## Data section

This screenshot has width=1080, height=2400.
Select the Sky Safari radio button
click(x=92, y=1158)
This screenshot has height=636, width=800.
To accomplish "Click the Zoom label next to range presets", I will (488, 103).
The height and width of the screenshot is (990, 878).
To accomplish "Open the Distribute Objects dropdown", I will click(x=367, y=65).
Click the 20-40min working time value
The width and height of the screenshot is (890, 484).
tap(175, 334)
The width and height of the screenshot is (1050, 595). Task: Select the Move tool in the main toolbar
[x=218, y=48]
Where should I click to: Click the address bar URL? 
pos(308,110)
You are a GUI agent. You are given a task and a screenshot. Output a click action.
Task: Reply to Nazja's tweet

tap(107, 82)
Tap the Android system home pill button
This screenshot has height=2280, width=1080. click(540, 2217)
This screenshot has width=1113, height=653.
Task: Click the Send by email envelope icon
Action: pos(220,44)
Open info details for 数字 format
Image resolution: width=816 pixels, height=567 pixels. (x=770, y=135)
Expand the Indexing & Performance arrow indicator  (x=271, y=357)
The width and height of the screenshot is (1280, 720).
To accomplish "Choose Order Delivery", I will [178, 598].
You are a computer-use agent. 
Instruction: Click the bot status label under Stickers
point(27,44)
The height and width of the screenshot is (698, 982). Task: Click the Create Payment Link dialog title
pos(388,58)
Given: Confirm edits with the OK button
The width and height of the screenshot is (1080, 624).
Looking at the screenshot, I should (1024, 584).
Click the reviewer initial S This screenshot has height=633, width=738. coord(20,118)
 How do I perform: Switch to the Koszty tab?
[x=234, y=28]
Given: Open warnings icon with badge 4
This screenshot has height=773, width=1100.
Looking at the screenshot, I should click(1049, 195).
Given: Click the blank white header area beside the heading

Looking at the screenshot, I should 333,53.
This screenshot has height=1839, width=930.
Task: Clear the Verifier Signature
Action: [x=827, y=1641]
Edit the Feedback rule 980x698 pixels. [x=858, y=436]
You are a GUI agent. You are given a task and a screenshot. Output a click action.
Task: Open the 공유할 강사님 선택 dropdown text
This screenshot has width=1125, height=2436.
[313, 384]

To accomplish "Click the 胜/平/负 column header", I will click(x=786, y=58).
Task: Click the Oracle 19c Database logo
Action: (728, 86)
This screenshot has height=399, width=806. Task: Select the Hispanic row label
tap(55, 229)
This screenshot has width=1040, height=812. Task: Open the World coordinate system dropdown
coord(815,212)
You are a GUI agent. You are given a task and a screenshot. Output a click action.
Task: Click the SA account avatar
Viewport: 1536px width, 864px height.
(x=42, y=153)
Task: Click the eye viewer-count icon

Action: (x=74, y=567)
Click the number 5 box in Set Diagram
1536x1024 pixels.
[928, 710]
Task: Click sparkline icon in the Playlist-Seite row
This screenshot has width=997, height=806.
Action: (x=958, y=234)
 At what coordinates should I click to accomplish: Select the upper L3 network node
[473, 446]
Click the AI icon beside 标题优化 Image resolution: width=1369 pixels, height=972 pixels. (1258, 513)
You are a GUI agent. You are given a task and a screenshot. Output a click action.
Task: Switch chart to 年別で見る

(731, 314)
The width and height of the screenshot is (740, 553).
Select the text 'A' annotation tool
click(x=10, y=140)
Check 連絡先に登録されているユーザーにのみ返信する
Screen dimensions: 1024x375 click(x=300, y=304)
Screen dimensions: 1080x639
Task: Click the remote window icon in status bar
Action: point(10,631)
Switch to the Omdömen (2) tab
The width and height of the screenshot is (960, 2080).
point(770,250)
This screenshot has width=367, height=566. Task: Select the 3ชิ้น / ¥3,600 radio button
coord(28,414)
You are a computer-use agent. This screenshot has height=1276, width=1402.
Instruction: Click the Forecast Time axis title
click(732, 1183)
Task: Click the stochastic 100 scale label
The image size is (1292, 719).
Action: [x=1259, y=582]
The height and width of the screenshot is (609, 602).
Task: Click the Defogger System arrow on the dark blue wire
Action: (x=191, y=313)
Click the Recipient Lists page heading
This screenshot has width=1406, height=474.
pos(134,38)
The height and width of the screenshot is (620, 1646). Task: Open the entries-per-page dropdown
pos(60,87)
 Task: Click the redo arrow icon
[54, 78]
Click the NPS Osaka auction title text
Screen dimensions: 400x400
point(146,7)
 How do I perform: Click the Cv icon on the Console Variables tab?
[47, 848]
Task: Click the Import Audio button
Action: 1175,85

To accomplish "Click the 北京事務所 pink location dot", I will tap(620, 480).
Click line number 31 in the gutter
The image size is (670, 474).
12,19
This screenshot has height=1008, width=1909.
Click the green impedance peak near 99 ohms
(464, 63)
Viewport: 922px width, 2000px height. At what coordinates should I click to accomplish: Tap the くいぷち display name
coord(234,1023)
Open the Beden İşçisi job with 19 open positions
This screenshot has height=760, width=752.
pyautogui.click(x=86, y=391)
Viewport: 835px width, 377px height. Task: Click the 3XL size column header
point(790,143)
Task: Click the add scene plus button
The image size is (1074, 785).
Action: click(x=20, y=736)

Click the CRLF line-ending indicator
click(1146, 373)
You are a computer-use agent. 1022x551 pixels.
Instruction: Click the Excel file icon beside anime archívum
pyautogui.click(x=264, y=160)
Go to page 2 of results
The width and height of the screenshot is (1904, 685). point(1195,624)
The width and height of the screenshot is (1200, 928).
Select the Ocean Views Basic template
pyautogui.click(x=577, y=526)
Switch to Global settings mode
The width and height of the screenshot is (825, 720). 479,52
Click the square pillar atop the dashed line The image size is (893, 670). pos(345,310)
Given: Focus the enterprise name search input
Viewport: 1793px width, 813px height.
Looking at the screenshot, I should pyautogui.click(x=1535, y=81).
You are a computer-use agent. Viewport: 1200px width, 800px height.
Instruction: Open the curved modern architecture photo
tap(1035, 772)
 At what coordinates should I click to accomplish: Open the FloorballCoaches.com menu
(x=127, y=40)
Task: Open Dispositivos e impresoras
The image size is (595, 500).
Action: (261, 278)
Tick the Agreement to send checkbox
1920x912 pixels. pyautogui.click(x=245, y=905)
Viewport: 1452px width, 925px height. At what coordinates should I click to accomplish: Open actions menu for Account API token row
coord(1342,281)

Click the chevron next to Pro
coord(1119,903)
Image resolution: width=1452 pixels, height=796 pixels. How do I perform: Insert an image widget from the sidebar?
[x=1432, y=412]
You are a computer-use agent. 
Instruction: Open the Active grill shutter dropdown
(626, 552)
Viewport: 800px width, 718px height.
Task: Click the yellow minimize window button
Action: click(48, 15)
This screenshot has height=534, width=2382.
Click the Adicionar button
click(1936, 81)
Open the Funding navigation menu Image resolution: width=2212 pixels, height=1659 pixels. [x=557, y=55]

## Directions
Would you set down every record again, exactly as it appears above?

## Final answer
This screenshot has width=1080, height=2400.
Select the Sky Safari radio button
click(x=92, y=1158)
This screenshot has height=636, width=800.
To accomplish "Click the Zoom label next to range presets", I will (488, 103).
The height and width of the screenshot is (990, 878).
To accomplish "Open the Distribute Objects dropdown", I will click(x=367, y=65).
Click the 20-40min working time value
The width and height of the screenshot is (890, 484).
tap(175, 334)
The width and height of the screenshot is (1050, 595). Task: Select the Move tool in the main toolbar
[x=218, y=48]
Where should I click to: Click the address bar URL? 
pos(308,110)
You are a GUI agent. You are given a task and a screenshot. Output a click action.
Task: Reply to Nazja's tweet

tap(107, 82)
Tap the Android system home pill button
This screenshot has height=2280, width=1080. click(540, 2217)
This screenshot has width=1113, height=653.
Task: Click the Send by email envelope icon
Action: pos(220,44)
Open info details for 数字 format
Image resolution: width=816 pixels, height=567 pixels. (x=770, y=135)
Expand the Indexing & Performance arrow indicator  (x=271, y=357)
The width and height of the screenshot is (1280, 720).
To accomplish "Choose Order Delivery", I will [178, 598].
You are a computer-use agent. 
Instruction: Click the bot status label under Stickers
point(27,44)
The height and width of the screenshot is (698, 982). Task: Click the Create Payment Link dialog title
pos(388,58)
Given: Confirm edits with the OK button
The width and height of the screenshot is (1080, 624).
Looking at the screenshot, I should (1024, 584).
Click the reviewer initial S This screenshot has height=633, width=738. coord(20,118)
 How do I perform: Switch to the Koszty tab?
[x=234, y=28]
Given: Open warnings icon with badge 4
This screenshot has height=773, width=1100.
Looking at the screenshot, I should click(1049, 195).
Given: Click the blank white header area beside the heading

Looking at the screenshot, I should 333,53.
This screenshot has height=1839, width=930.
Task: Clear the Verifier Signature
Action: [x=827, y=1641]
Edit the Feedback rule 980x698 pixels. [x=858, y=436]
You are a GUI agent. You are given a task and a screenshot. Output a click action.
Task: Open the 공유할 강사님 선택 dropdown text
This screenshot has width=1125, height=2436.
[313, 384]

To accomplish "Click the 胜/平/负 column header", I will click(x=786, y=58).
Task: Click the Oracle 19c Database logo
Action: (728, 86)
This screenshot has height=399, width=806. Task: Select the Hispanic row label
tap(55, 229)
This screenshot has width=1040, height=812. Task: Open the World coordinate system dropdown
coord(815,212)
You are a GUI agent. You are given a task and a screenshot. Output a click action.
Task: Click the SA account avatar
Viewport: 1536px width, 864px height.
(x=42, y=153)
Task: Click the eye viewer-count icon

Action: (x=74, y=567)
Click the number 5 box in Set Diagram
1536x1024 pixels.
[928, 710]
Task: Click sparkline icon in the Playlist-Seite row
This screenshot has width=997, height=806.
Action: (x=958, y=234)
 At what coordinates should I click to accomplish: Select the upper L3 network node
[473, 446]
Click the AI icon beside 标题优化 Image resolution: width=1369 pixels, height=972 pixels. (1258, 513)
You are a GUI agent. You are given a task and a screenshot. Output a click action.
Task: Switch chart to 年別で見る

(731, 314)
The width and height of the screenshot is (740, 553).
Select the text 'A' annotation tool
click(x=10, y=140)
Check 連絡先に登録されているユーザーにのみ返信する
Screen dimensions: 1024x375 click(x=300, y=304)
Screen dimensions: 1080x639
Task: Click the remote window icon in status bar
Action: point(10,631)
Switch to the Omdömen (2) tab
The width and height of the screenshot is (960, 2080).
point(770,250)
This screenshot has width=367, height=566. Task: Select the 3ชิ้น / ¥3,600 radio button
coord(28,414)
You are a computer-use agent. This screenshot has height=1276, width=1402.
Instruction: Click the Forecast Time axis title
click(732, 1183)
Task: Click the stochastic 100 scale label
The image size is (1292, 719).
Action: [x=1259, y=582]
The height and width of the screenshot is (609, 602).
Task: Click the Defogger System arrow on the dark blue wire
Action: (x=191, y=313)
Click the Recipient Lists page heading
This screenshot has width=1406, height=474.
pos(134,38)
The height and width of the screenshot is (620, 1646). Task: Open the entries-per-page dropdown
pos(60,87)
 Task: Click the redo arrow icon
[54, 78]
Click the NPS Osaka auction title text
Screen dimensions: 400x400
point(146,7)
 How do I perform: Click the Cv icon on the Console Variables tab?
[47, 848]
Task: Click the Import Audio button
Action: 1175,85

To accomplish "Click the 北京事務所 pink location dot", I will tap(620, 480).
Click line number 31 in the gutter
The image size is (670, 474).
12,19
This screenshot has height=1008, width=1909.
Click the green impedance peak near 99 ohms
(464, 63)
Viewport: 922px width, 2000px height. At what coordinates should I click to accomplish: Tap the くいぷち display name
coord(234,1023)
Open the Beden İşçisi job with 19 open positions
This screenshot has height=760, width=752.
pyautogui.click(x=86, y=391)
Viewport: 835px width, 377px height. Task: Click the 3XL size column header
point(790,143)
Task: Click the add scene plus button
The image size is (1074, 785).
Action: click(x=20, y=736)

Click the CRLF line-ending indicator
click(1146, 373)
You are a computer-use agent. 1022x551 pixels.
Instruction: Click the Excel file icon beside anime archívum
pyautogui.click(x=264, y=160)
Go to page 2 of results
The width and height of the screenshot is (1904, 685). point(1195,624)
The width and height of the screenshot is (1200, 928).
Select the Ocean Views Basic template
pyautogui.click(x=577, y=526)
Switch to Global settings mode
The width and height of the screenshot is (825, 720). 479,52
Click the square pillar atop the dashed line The image size is (893, 670). pos(345,310)
Given: Focus the enterprise name search input
Viewport: 1793px width, 813px height.
Looking at the screenshot, I should pyautogui.click(x=1535, y=81).
You are a computer-use agent. Viewport: 1200px width, 800px height.
Instruction: Open the curved modern architecture photo
tap(1035, 772)
 At what coordinates should I click to accomplish: Open the FloorballCoaches.com menu
(x=127, y=40)
Task: Open Dispositivos e impresoras
The image size is (595, 500).
Action: (261, 278)
Tick the Agreement to send checkbox
1920x912 pixels. pyautogui.click(x=245, y=905)
Viewport: 1452px width, 925px height. At what coordinates should I click to accomplish: Open actions menu for Account API token row
coord(1342,281)

Click the chevron next to Pro
coord(1119,903)
Image resolution: width=1452 pixels, height=796 pixels. How do I perform: Insert an image widget from the sidebar?
[x=1432, y=412]
You are a computer-use agent. 
Instruction: Open the Active grill shutter dropdown
(626, 552)
Viewport: 800px width, 718px height.
Task: Click the yellow minimize window button
Action: click(48, 15)
This screenshot has height=534, width=2382.
Click the Adicionar button
click(1936, 81)
Open the Funding navigation menu Image resolution: width=2212 pixels, height=1659 pixels. [x=557, y=55]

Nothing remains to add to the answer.